To find the probability that worker A produces more units than worker B in a single day (P(X_A > X_B)), we can calculate the probability of the standardized variable (z-score):
P(X_A > X_B) = P((X_A - μ_A) > (X_B - μ_B))
= P((X_A - μ_A) - (X_B - μ_B) > 0)
= P((X_A - X_B) > (μ_A - μ_B))
Now, let's calculate the z-score for (μ_A - μ_B):
z = (μ_A - μ_B) / square root(σ_A^2 + σ_B^2)
z = (84 - 74) / square root(24^2 + 25^2) ≈ 0.377
To find the probability using the z-score, we can refer to the z-table or use statistical software. Looking up the z-table, we find that the probability associated with a z-score of approximately 0.377 is approximately 0.647. Therefore, the probability that worker A produces more units than worker B in a single day is approximately 0.647.
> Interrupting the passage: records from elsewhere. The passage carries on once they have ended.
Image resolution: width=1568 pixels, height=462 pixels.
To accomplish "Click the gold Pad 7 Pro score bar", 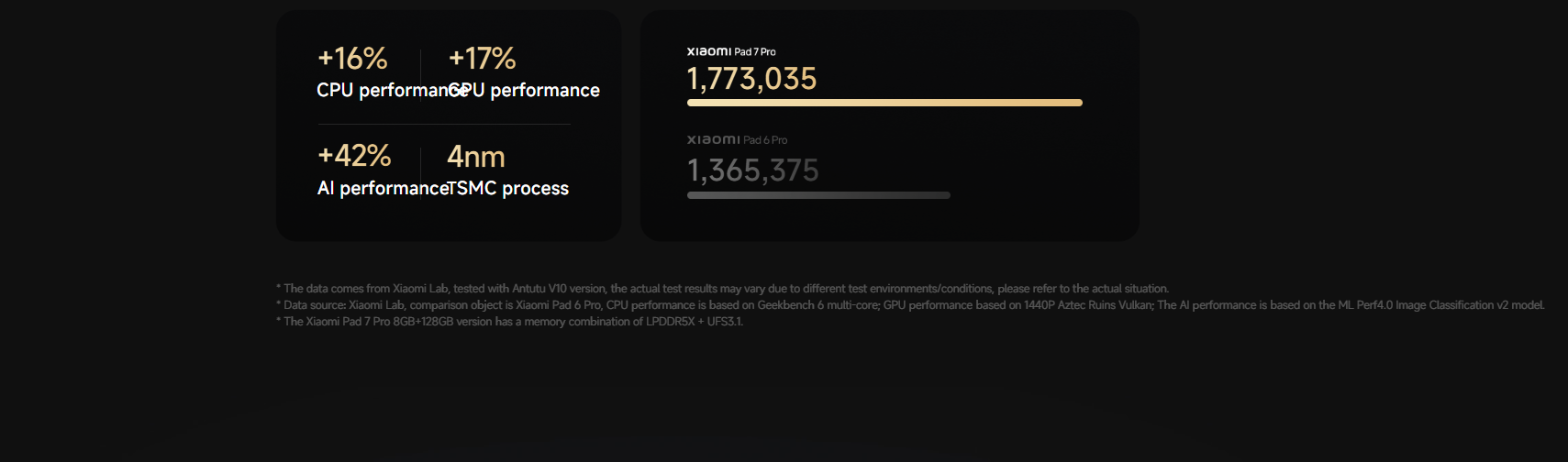I will tap(884, 103).
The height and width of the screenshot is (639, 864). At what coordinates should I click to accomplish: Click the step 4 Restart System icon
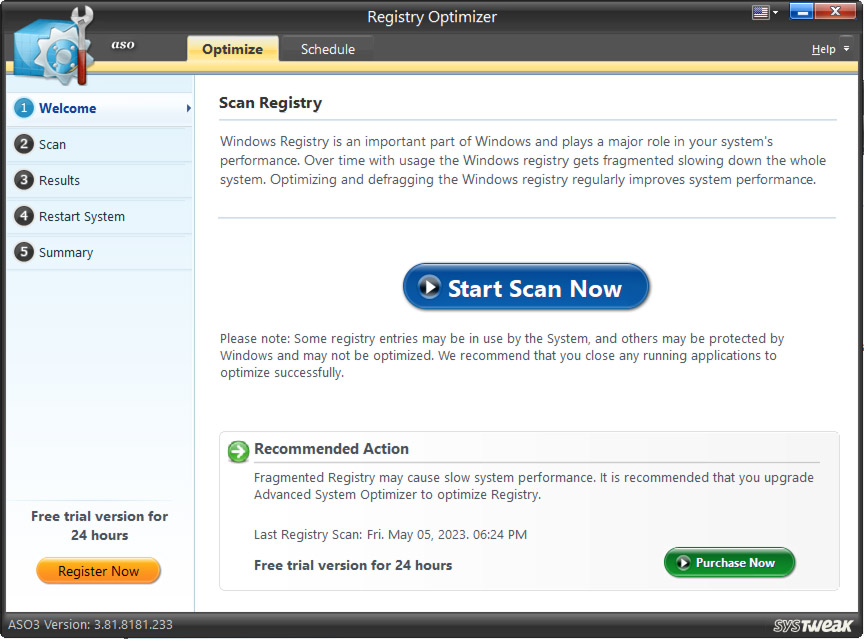(x=23, y=217)
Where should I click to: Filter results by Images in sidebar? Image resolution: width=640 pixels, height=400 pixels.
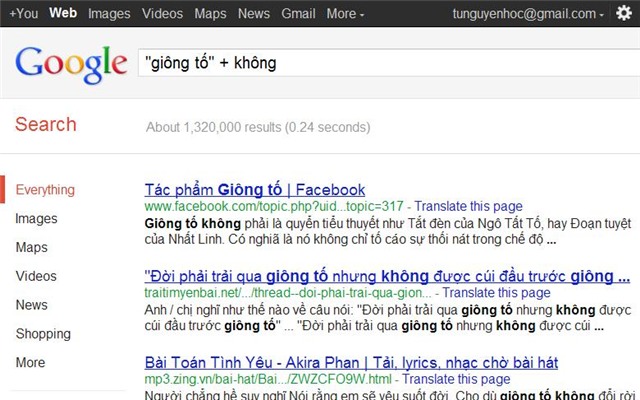36,219

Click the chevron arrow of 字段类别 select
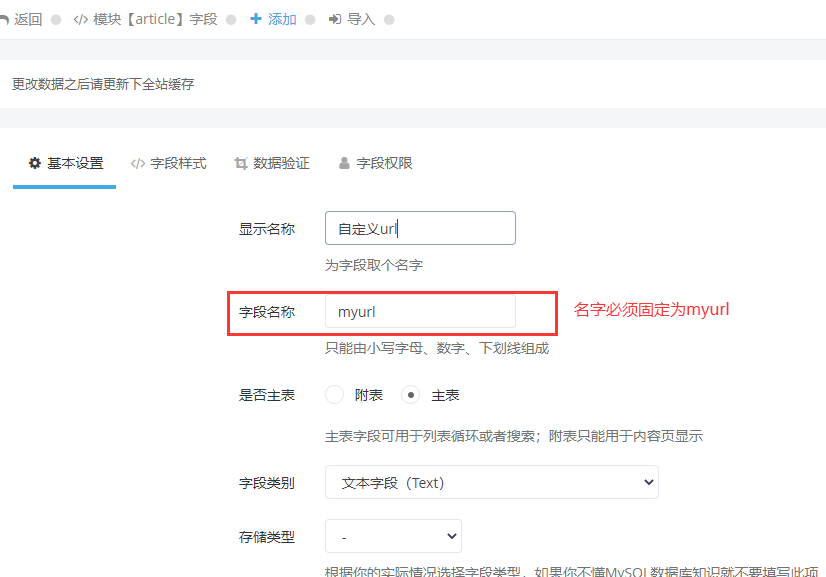pyautogui.click(x=648, y=482)
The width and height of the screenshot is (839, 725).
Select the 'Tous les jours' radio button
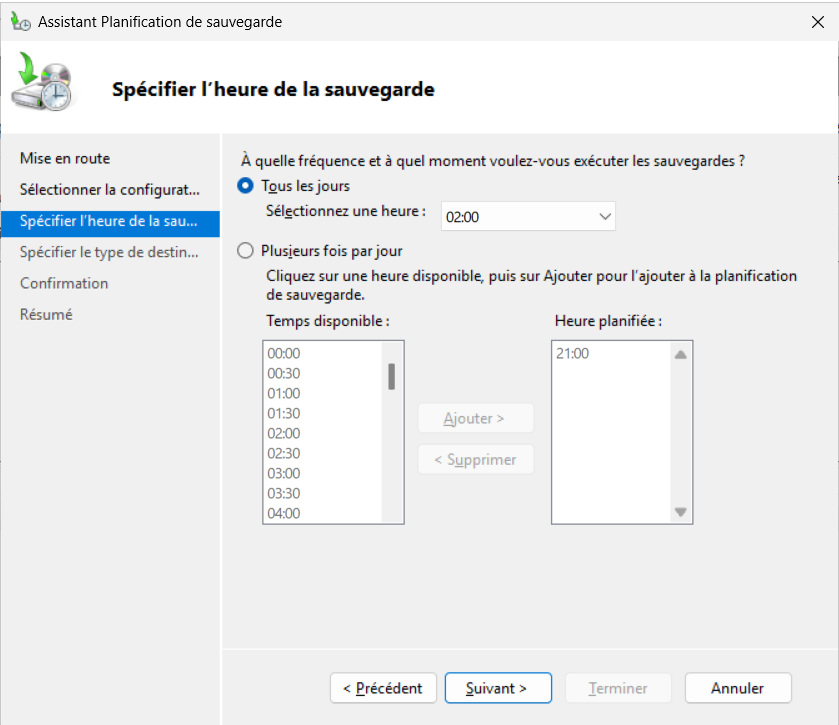[x=245, y=186]
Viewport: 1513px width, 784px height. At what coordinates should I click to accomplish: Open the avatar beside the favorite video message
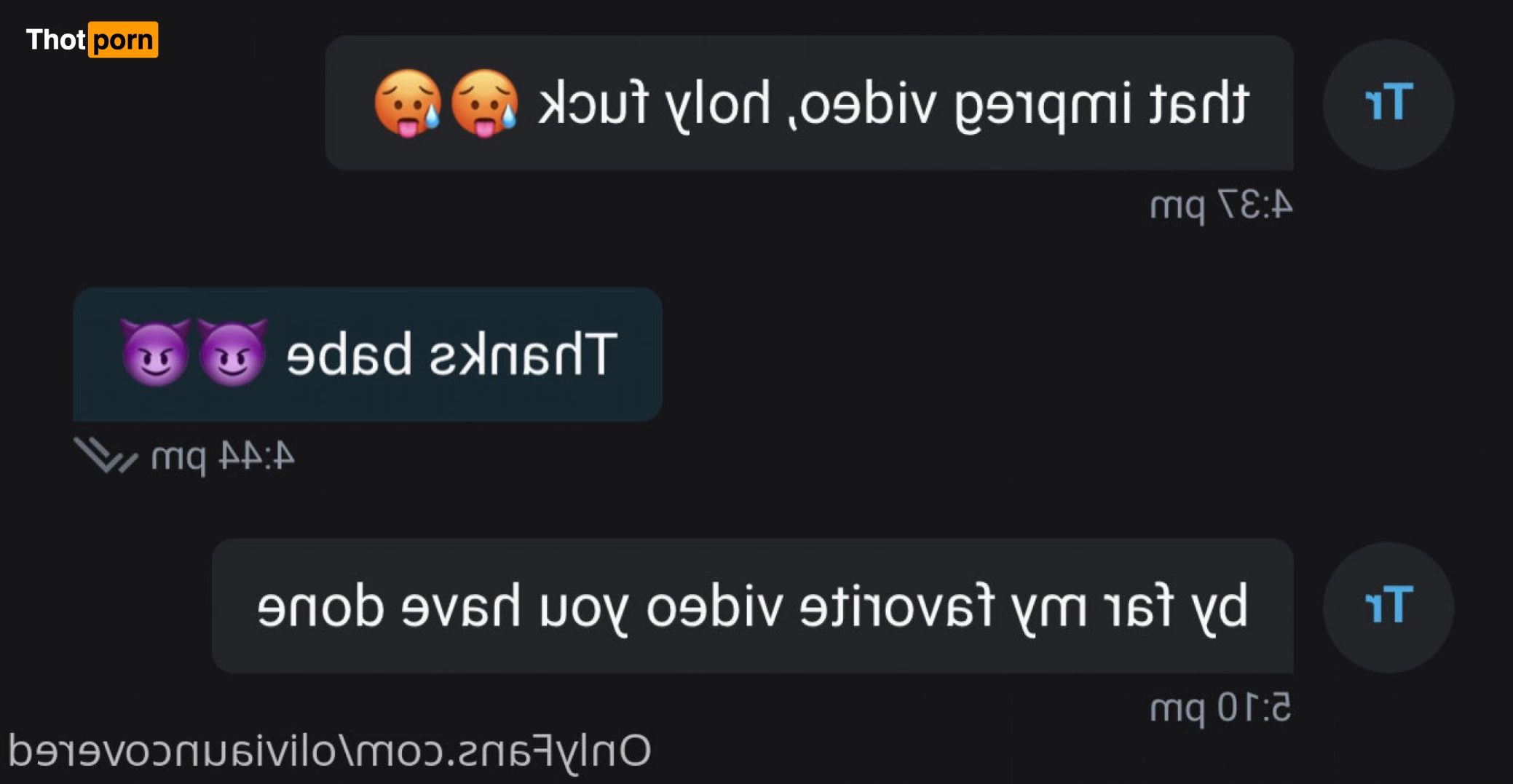[1388, 607]
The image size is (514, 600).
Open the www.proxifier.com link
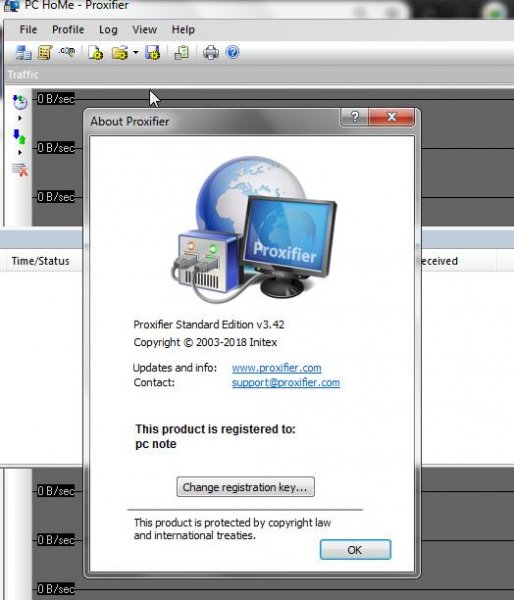276,368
(b) Probability that worker A will produce more units than worker B on average during one week (5 working days):
Since we are interested in the average production over a week, we need to consider the distribution of the average production. The mean of the distribution of averages (μ_A-B) will be the difference of the means of both workers (μ_A - μ_B), and the standard deviation (σ_A-B) of the distribution of averages will be calculated using the formula:
σ_A-B = square root((σ_A^2)/n_A + (σ_B^2)/n_B),
where n_A and n_B are the sample sizes (number of days). In this case, both workers work for 5 days a week.
Using the given values:
μ_A-B = μ_A - μ_B = 84 - 74 = 10
σ_A-B = square root((24^2)/5 + (25^2)/5) ≈ 16.31
Now, we can calculate the z-score for (μ_A-B = 10):
z = (μ_A-B - 0) / σ_A-B
z = 10 / 16.31 ≈ 0.613
Using the z-score, we can calculate the probability associated with a z-score of approximately 0.613 by referring to the z-table or using statistical software. The probability is approximately 0.731. Therefore, the probability that worker A will produce more units than worker B on average during one week (5 working days) is approximately 0.731.